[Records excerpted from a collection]

☆ ☆ ☆

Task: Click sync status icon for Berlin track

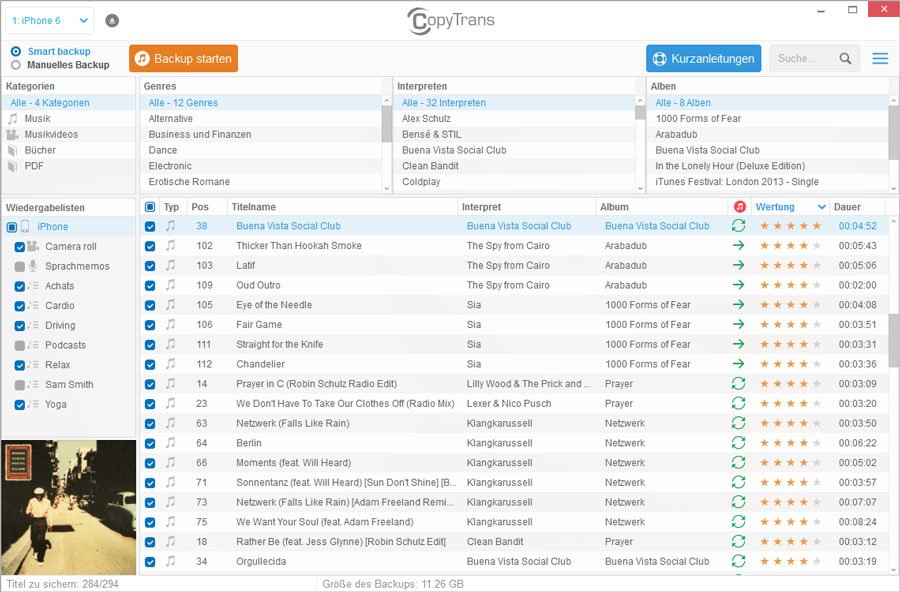Action: click(x=738, y=443)
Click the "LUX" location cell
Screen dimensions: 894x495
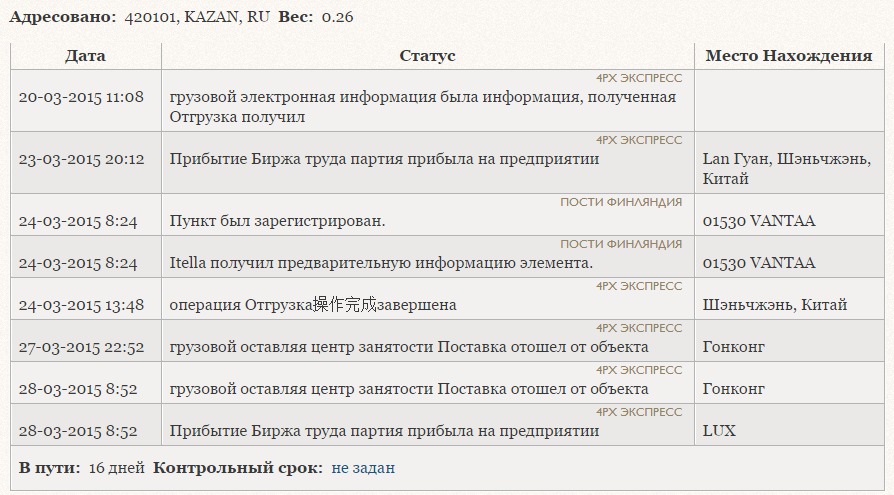point(719,431)
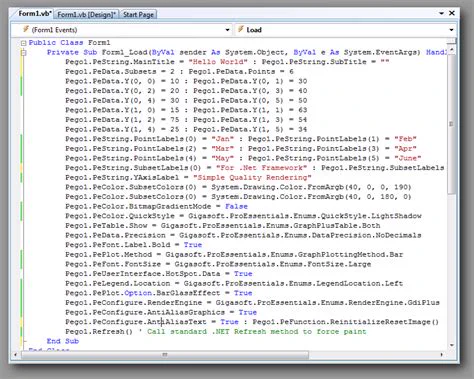Close the current document tab
Viewport: 474px width, 379px height.
[x=452, y=13]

☆ ☆ ☆

(About this exercise):
Each record above, in full: return it exactly, pictures excluded.

(Response to this task):
Task: Click sync status icon for Berlin track

Action: click(x=738, y=443)
Click the "LUX" location cell
Screen dimensions: 894x495
point(719,431)
Close the current document tab
Viewport: 474px width, 379px height.
[x=452, y=13]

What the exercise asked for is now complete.